Syriusz Black

Syriusz Black
Cudowne Ocalenie

wtorek, 24 września 2019

123. Sprawa Snape'a


Rozdział 123
Sprawa Snape’a

          Kwestia skandalu w rezydencji Changów stała się głównym tematem plotek wymienianych pomiędzy pracownikami ministerstwa. Petenci ochoczo próbowali wdać się w rozmowę lub nawet dyskusje na ten temat, lecz minister bardzo szybko zapobiegł temu wydając pracownikom zakaz wypowiadania się na temat sprawy Changów.

          Zaraz po pierwszych przeciekach, które miały miejsce po nalocie na rezydencję rodziców Cho i Yui, Biuro Aurorów podzieliło się na dwie frakcje. Pierwsza, której przewodziła Isabela Gage pragnęła przykładnego i bardzo surowego ukarania winnych skompromitowania Biura jak i całego ministerstwa w oczach magicznej społeczności. Drugiej przewodził Savage, który był dowódcą grupy przeprowadzającej przeszukanie i przesłuchanie seniorów rodu Chang.

          Gage i Savage mieli ze sobą coraz bardziej napięte relacje. Kwestią czasu pozostawało, kiedy dojdzie pomiędzy nimi do wymiany uroków lub klątw. Dowódcy grup odmawiali zajęcia konkretnego stanowiska, czego nie unikali ich podwładni.

          Grupa Proudfoota także była podzielona. McCarthy zdawał się sprzyjać dwójce podejrzanych aurorów. Słowo podejrzanych było tutaj kluczem. Auror podkreślał wielokrotnie, że żaden z aurorów nie został skazany, a do tej pory opinia na ich temat była nieposzlakowana. W końcu każdy z nich chciał dobrze dla magicznej społeczności. Inaczej nie przeszedłby postępowania prowadzonego rok temu przez Komisję Weryfikacyjną.

          Słowa Johna działały jak mugolska płachta na byka na Chichi. Azjatka poczuwała się do najwyższej solidarności z ofiarami aurorskiej przemocy. Wielu jej kolegów podejrzewało, że przyczynami jej solidarności jest po pierwsze ta sama płeć co Cho i jej matki, a po drugie azjatyckie pochodzenie.

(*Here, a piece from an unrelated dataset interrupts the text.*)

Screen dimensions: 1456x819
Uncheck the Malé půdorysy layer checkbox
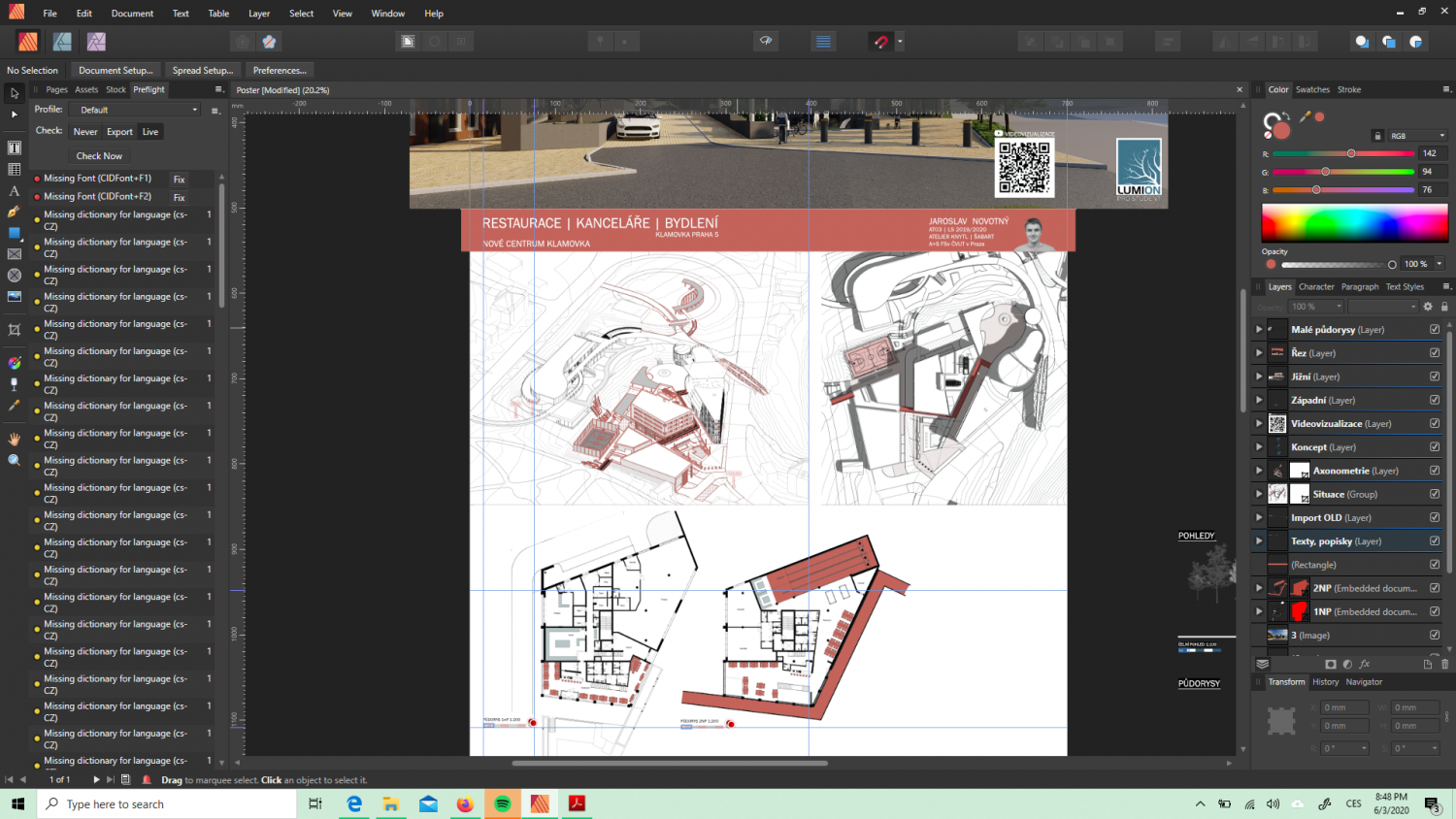(x=1435, y=329)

          Williamson potępiał zachowanie aurorów. Uważał je za nieprofesjonalne, lecz unikał wypowiadania się w tej sprawie. Podobnie postąpił Harry Potter.

          To właśnie Chłopiec, Który Wygrał miał zostać wkrótce kimś kto poprawi PR ministerstwa. Sam był jeszcze nieświadomy roli jaką miał odegrać, ale odpowiednie osoby poczęły już kroki mające na celu zmienić główny temat dyskusji wśród brytyjskich czarodziejów.

          Kilka dni po wydarzeniach w rezydencji Changów, Prorok Codzienny piórem Rity Skeeter zawiadomił, iż konserwatywne środowiska zaczęły upominać się o godne upamiętnienie tragicznie zamordowanego rok temu dyrektora Hogwartu. W ich opinii – autorka nie mówiła dokładnie kim są dokładnie konserwatywne środowiska – Severus Snape, bo to o niego chodziło, był niezwykle zasłużonym dla edukacji kilkunastu roczników młodocianych czarodziejów nauczycielem, a także dyrektorem Wśród jego zasług miało znaleźć się wykształcenie kilku niezwykle utalentowanych i coraz bardziej cenionych eliksirowarów oraz innych czarodziejów, których kariera zawodowa mniej lub bardziej łączyła się z eliksirami.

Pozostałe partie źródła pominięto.